◆ **Task requirements**
Copy out precisely the lines from the start of the data through the line with "Screen dimensions: 1456x819", and keep pictures out of it.

━━━━━━━━━━

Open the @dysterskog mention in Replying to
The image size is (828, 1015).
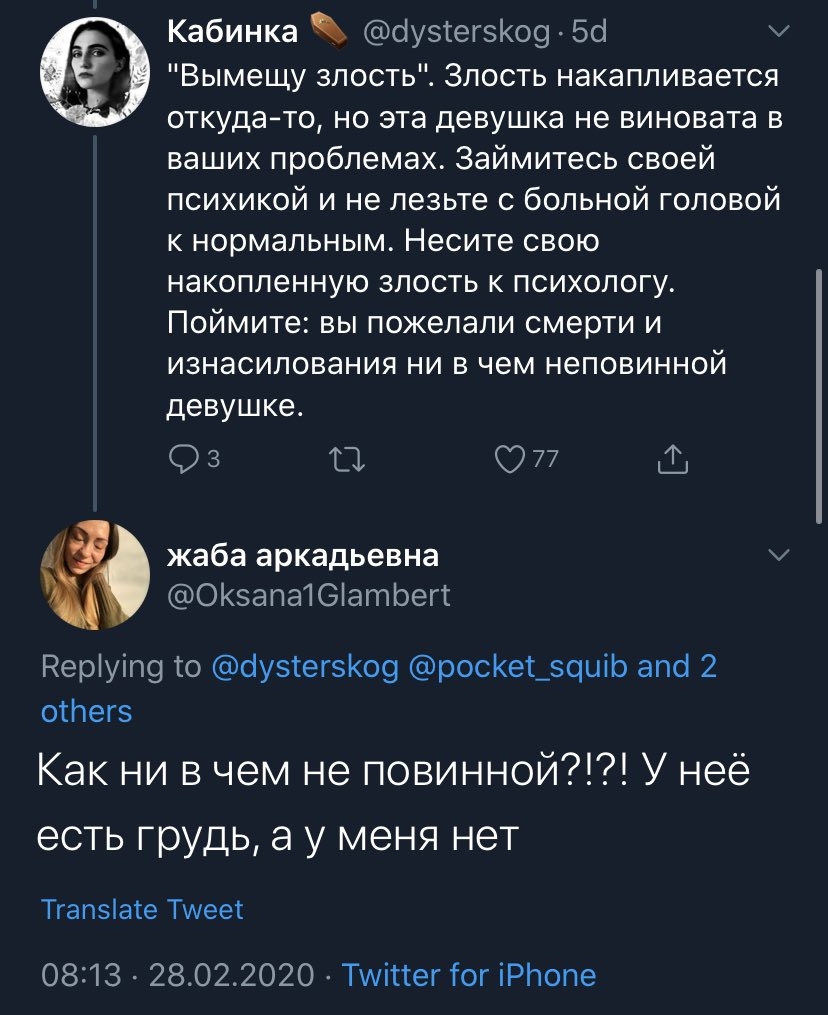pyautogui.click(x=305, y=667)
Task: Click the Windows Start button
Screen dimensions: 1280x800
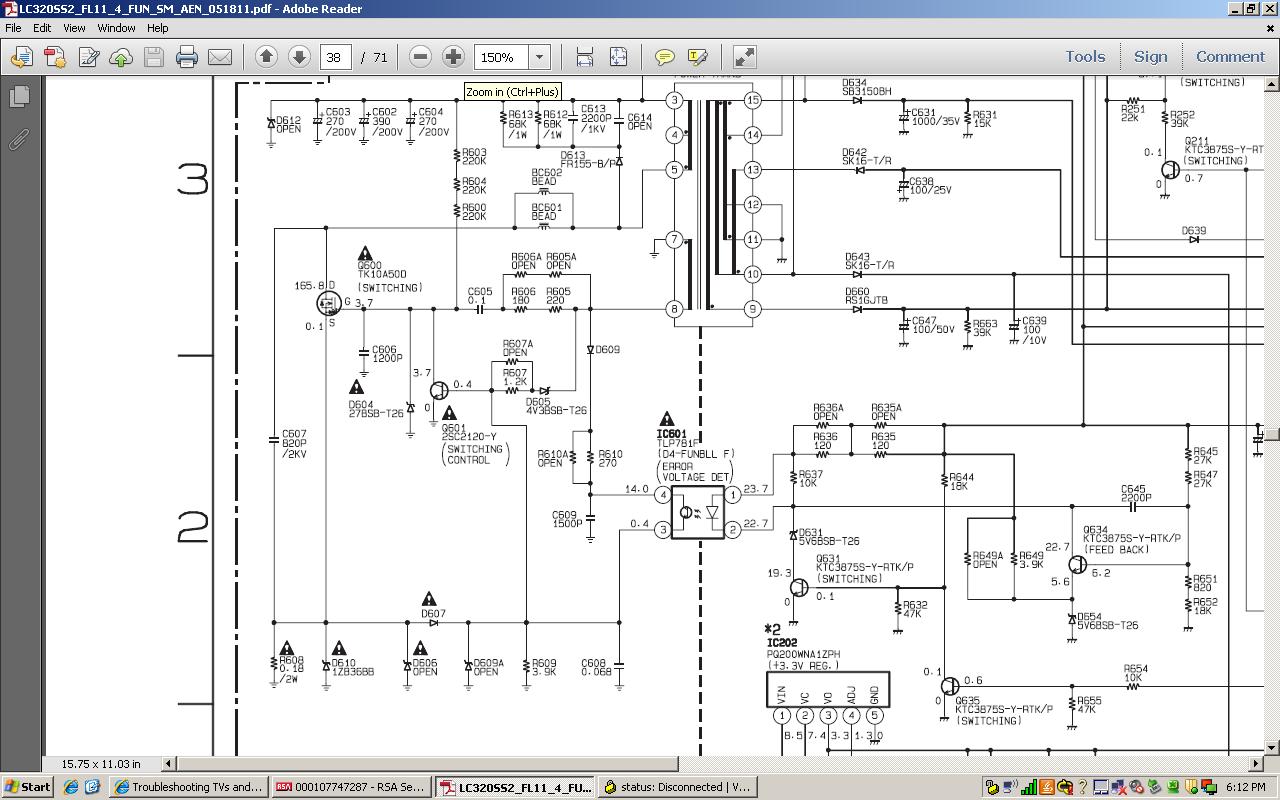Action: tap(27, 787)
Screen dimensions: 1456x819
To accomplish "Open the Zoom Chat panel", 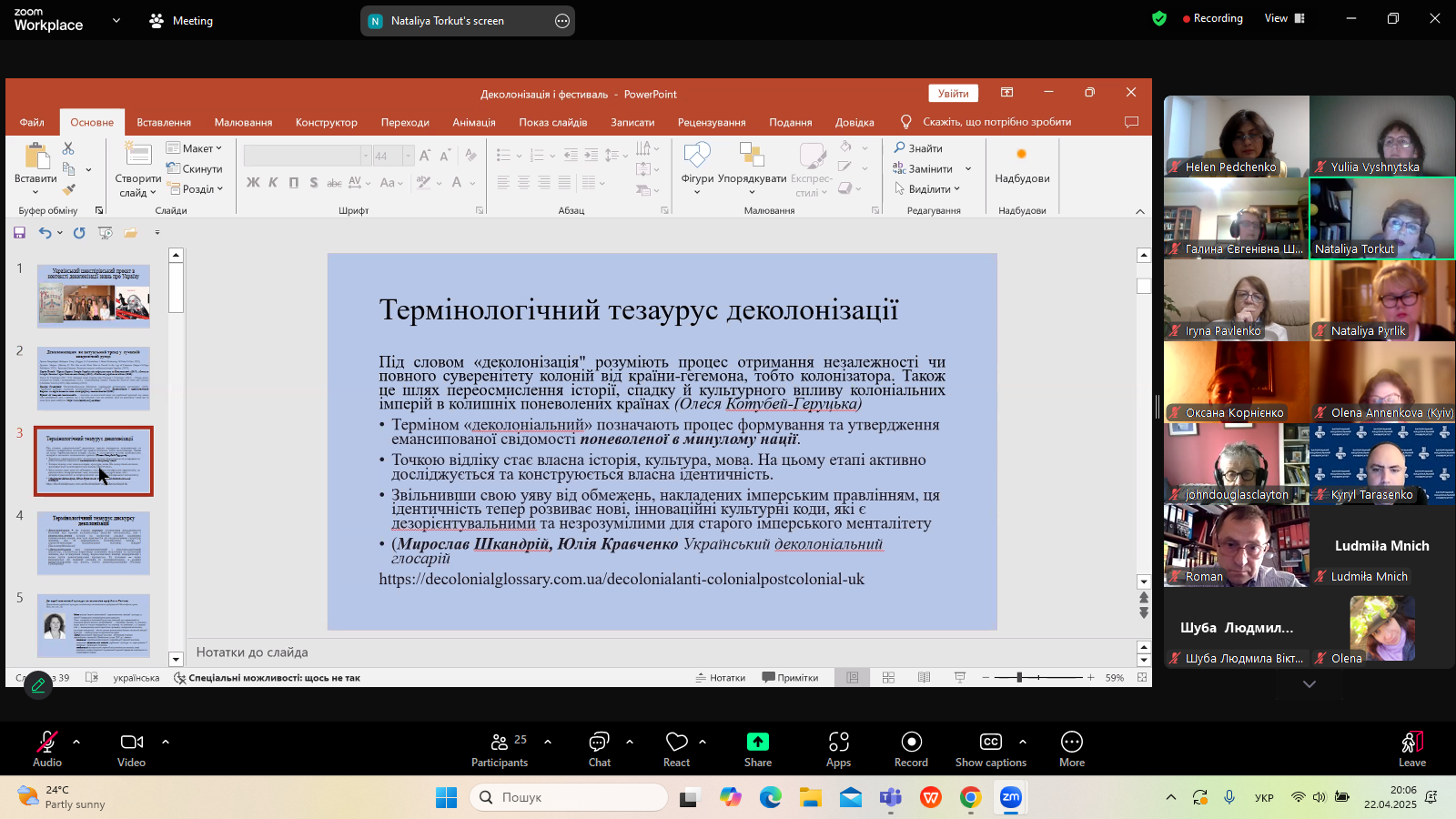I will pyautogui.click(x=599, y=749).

━━━━━━━━━━

◆ **Your response**
Open the @dysterskog mention in Replying to
The image size is (828, 1015).
pyautogui.click(x=305, y=667)
Task: Click the Windows Start button
Screen dimensions: 1280x800
Action: tap(27, 787)
Screen dimensions: 1456x819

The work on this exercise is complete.